**RECORDED INFORMATION:**

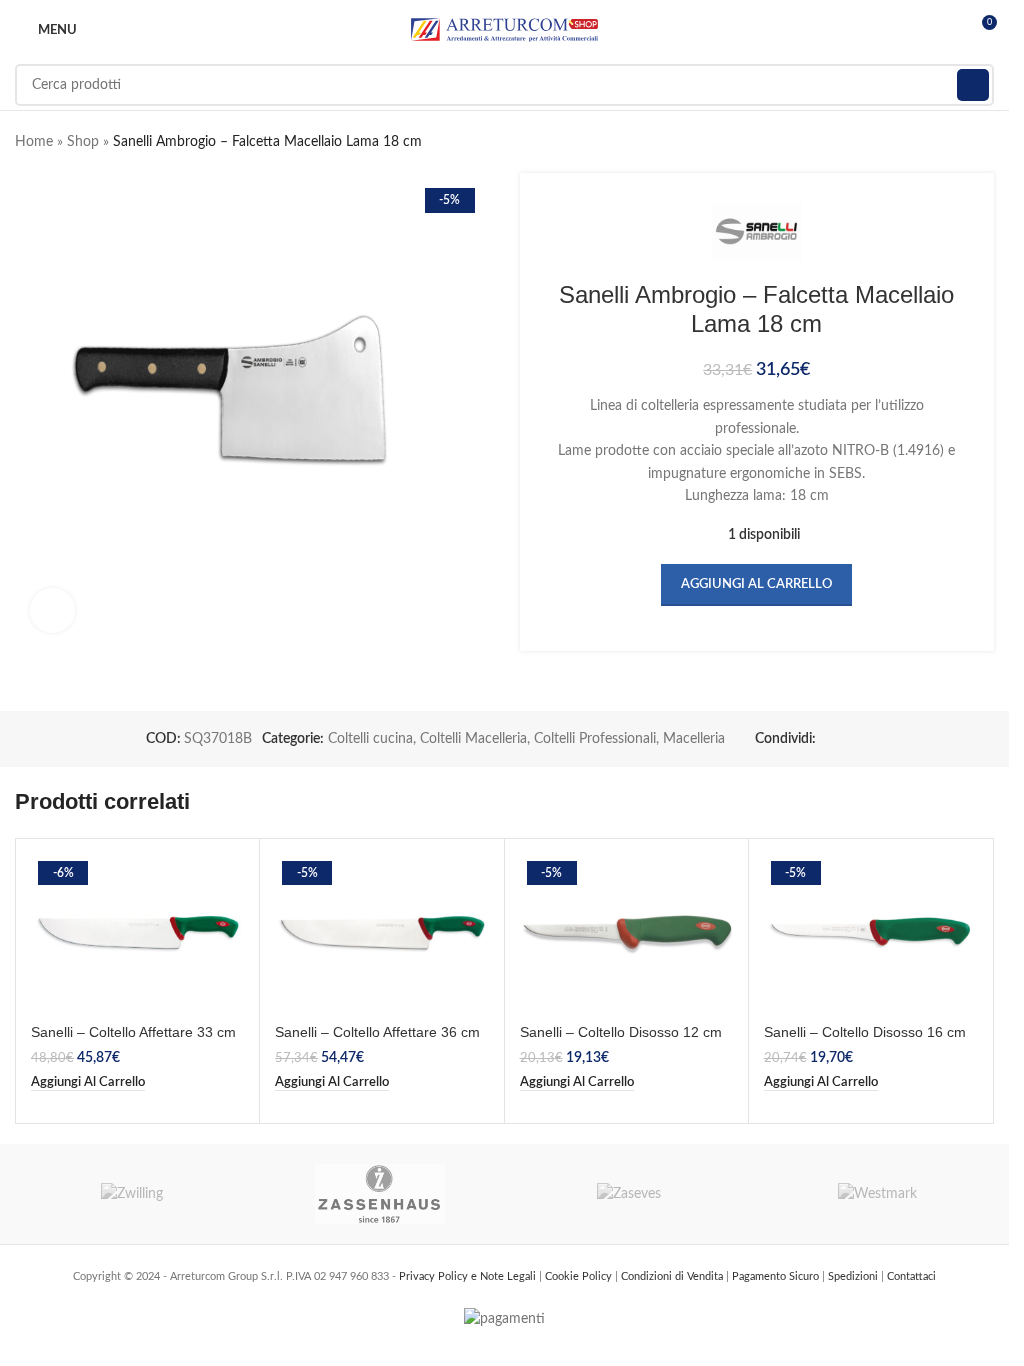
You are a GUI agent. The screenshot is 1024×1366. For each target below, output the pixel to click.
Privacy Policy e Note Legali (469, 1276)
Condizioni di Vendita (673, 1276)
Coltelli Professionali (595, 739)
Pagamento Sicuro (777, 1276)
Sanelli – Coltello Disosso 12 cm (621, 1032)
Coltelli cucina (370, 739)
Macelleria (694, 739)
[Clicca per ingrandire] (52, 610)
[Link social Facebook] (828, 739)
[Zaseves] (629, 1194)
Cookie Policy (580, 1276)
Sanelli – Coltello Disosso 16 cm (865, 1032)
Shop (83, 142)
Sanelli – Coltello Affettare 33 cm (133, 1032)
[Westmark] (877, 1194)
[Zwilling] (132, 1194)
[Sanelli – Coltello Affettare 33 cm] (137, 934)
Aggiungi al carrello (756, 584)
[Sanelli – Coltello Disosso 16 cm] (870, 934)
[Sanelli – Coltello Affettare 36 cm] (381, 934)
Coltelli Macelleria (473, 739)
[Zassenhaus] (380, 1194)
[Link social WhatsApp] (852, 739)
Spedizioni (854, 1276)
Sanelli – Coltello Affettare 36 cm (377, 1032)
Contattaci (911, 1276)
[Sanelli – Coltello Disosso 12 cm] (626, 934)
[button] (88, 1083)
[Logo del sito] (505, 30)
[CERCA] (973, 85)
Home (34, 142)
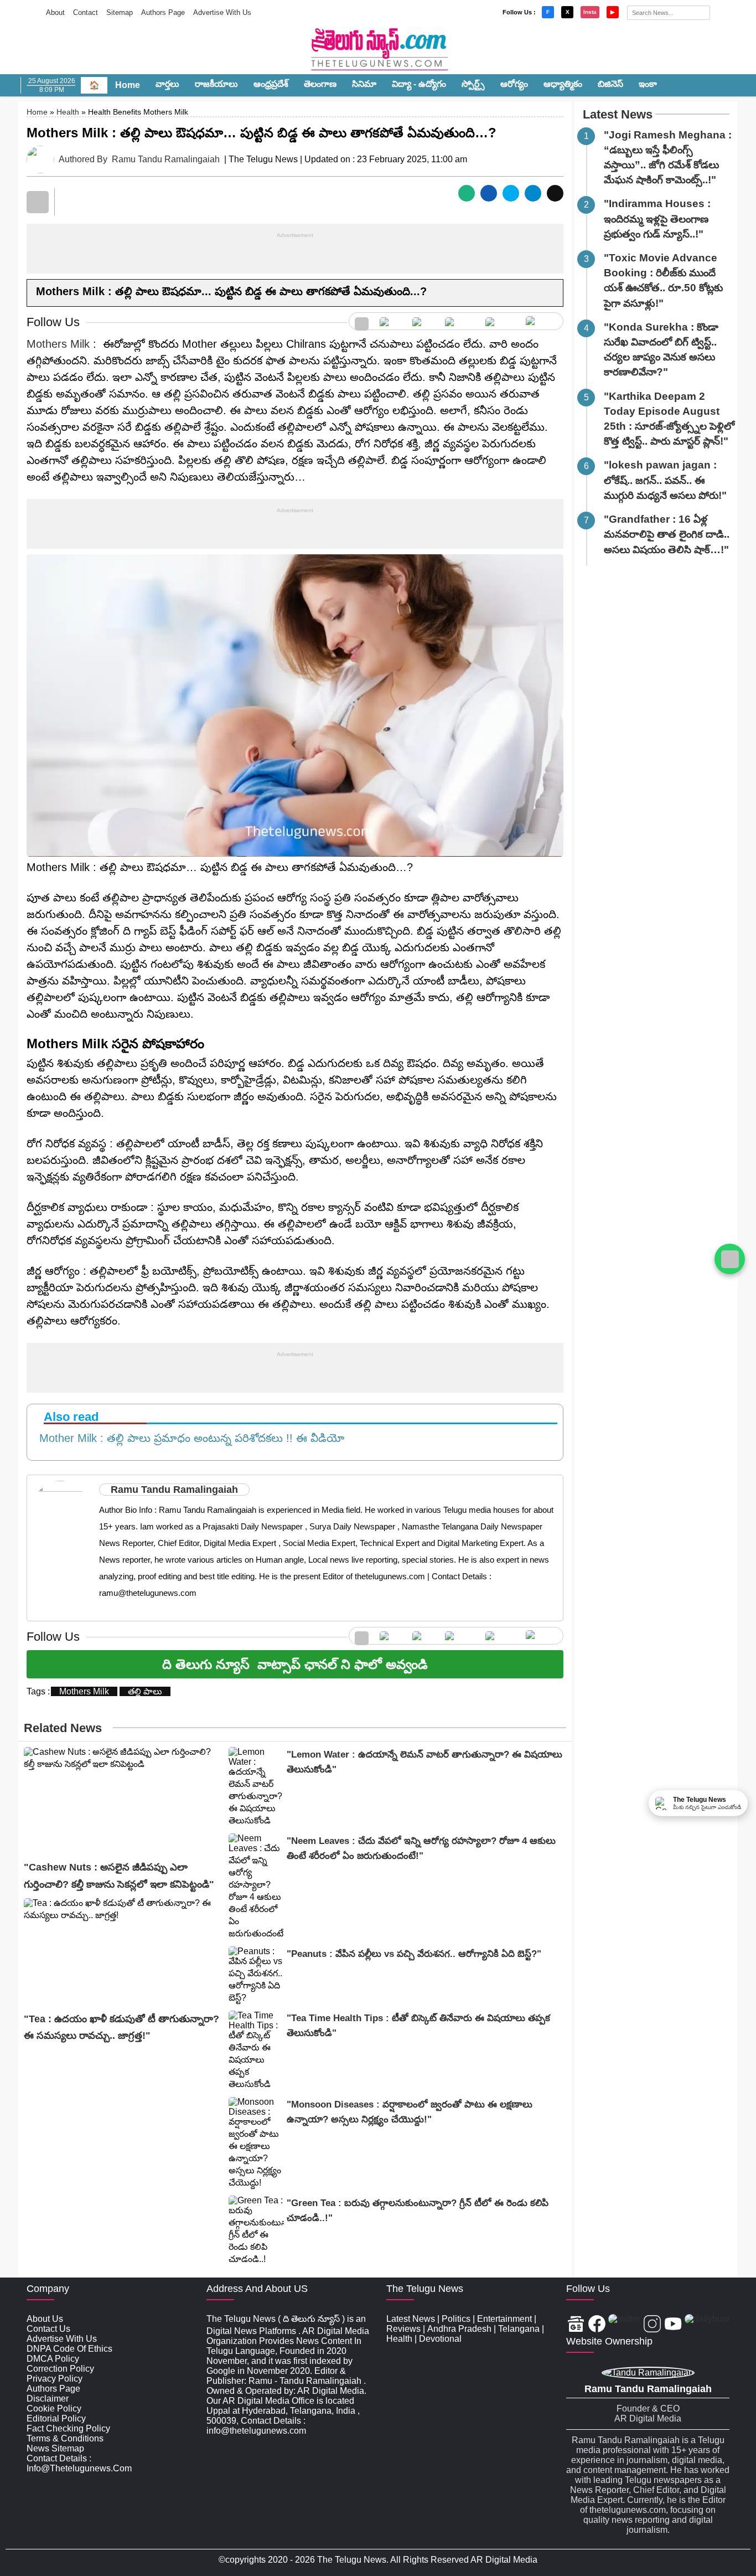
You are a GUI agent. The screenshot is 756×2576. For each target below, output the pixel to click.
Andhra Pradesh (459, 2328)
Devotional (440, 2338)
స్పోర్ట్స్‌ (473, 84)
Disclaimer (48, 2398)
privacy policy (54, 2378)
--
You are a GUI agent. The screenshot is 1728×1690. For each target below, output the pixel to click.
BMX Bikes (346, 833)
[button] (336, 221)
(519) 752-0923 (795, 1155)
...
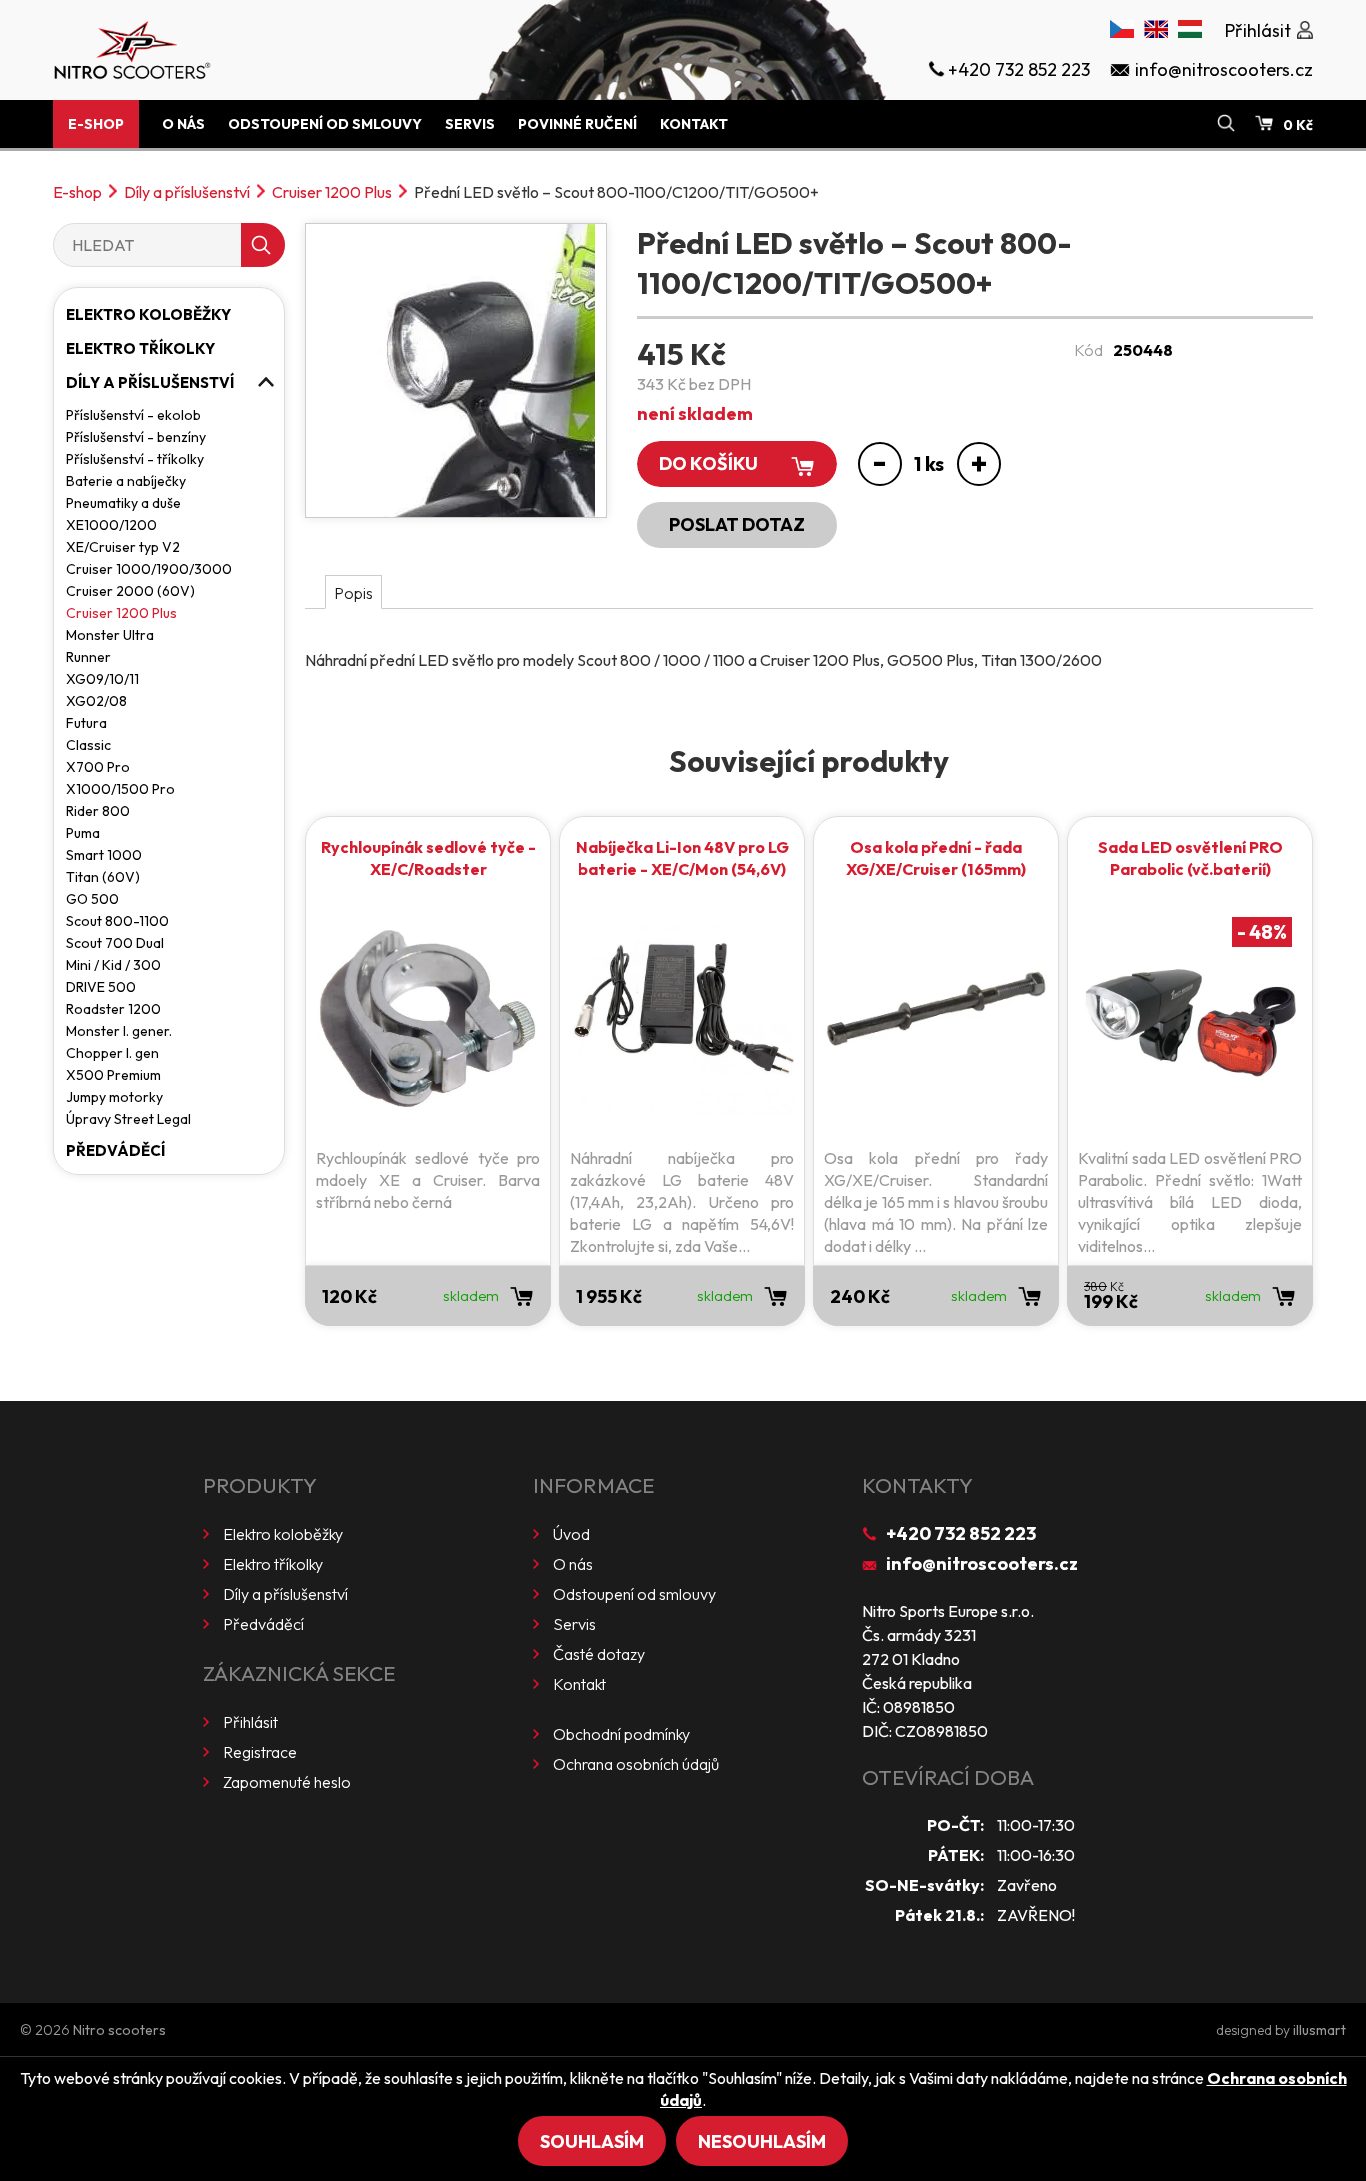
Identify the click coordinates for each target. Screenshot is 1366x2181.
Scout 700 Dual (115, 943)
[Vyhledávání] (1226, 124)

**WORK TASK:** Transcribe each line of the data above, unaltered, from the one where "You are a GUI agent. The screenshot is 1024×1366." appears to the one where "Cookie Policy (580, 1276)" appears, inclusive of both.

**SOLUTION FOR THIS TASK:**
You are a GUI agent. The screenshot is 1024×1366. For each target below, output the pixel to click.
Privacy Policy e Note Legali (469, 1276)
Condizioni di Vendita (673, 1276)
Coltelli Professionali (595, 739)
Pagamento Sicuro (777, 1276)
Sanelli – Coltello Disosso 12 cm (621, 1032)
Coltelli cucina (370, 739)
Macelleria (694, 739)
[Clicca per ingrandire] (52, 610)
[Link social Facebook] (828, 739)
[Zaseves] (629, 1194)
Cookie Policy (580, 1276)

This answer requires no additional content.